São três os processos que motivam o debate no Tribunal: o Recurso Extraordinário com Agravo (ARE) 1316562 e o Recurso Extraordinário (RE) 881748, que tratam do desaparecimento forçado de Paiva e do jornalista Mário Alves, cujos corpos nunca foram encontrados; e o ARE 1058822, que diz respeito ao assassinato do militante Helber Goulart, da Ação Libertadora Nacional (ANL). Nos três casos, o Ministério Público Federal (MPF) questiona decisões do Superior Tribunal de Justiça (STJ) e do Tribunal Regional Federal da 2ª Região (TRF-2), que entenderam que os crimes estavam abrangidos pela Lei da Anistia e encerraram as ações penais contra os acusados.

Em fevereiro, o STF decidiu discutir se a Lei da Anistia abrange crimes permanentes que até hoje estejam sem solução, como os de ocultação de cadáver (ARE) 1501674. Agora, ao reconhecer a repercussão geral desses três novos casos, sob a relatoria do ministro Alexandre de Moraes, a Corte amplia o debate para crimes com “grave violação de direitos humanos”, conforme proposta do MPF. Para o órgão, sequestro e cárcere privado também têm natureza permanente e não devem ser atingidos pela Lei da Anistia. A tese a ser fixada pelo STF no julgamento do mérito deverá ser seguida pelas demais instâncias do Judiciário.

A Lei da Anistia (Lei 6.683/1979) perdoou os crimes políticos e conexos cometidos apenas entre 2 de setembro de 1961 e 15 de agosto de 1979. Em 2010, o STF validou a norma com base na Constituição de 1988, no julgamento da Arguição de Descumprimento de Preceito Fundamental (ADPF) 153.

Em sua manifestação, seguida por unanimidade, o ministro Alexandre explicou que o julgamento da ADPF 153 não esclareceu sua aplicação a crimes permanentes. Ele também destacou que a responsabilização do Brasil na Corte Interamericana de Direitos Humanos (Corte IDH) por omissão nos crimes de Estado durante a ditadura demonstra a necessidade de uma nova discussão sobre o assunto no país, tendo como base uma “ordem constitucional que preza de modo intransigente pelo respeito aos direitos humanos”.

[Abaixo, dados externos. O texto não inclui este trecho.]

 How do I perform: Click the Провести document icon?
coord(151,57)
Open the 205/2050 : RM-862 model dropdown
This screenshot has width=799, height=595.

De acordo com o ministro, os processos em tramitação sobre Paiva e os outros dois opositores da ditadura são uma oportunidade de o STF tratar do assunto com base em novos elementos. “Os presentes casos tangenciam matéria de grande relevância para a pauta dos direitos humanos, permitindo que agora o STF avalie a questão a partir da perspectiva de casos concretos, com diferentes nuances”, afirmou.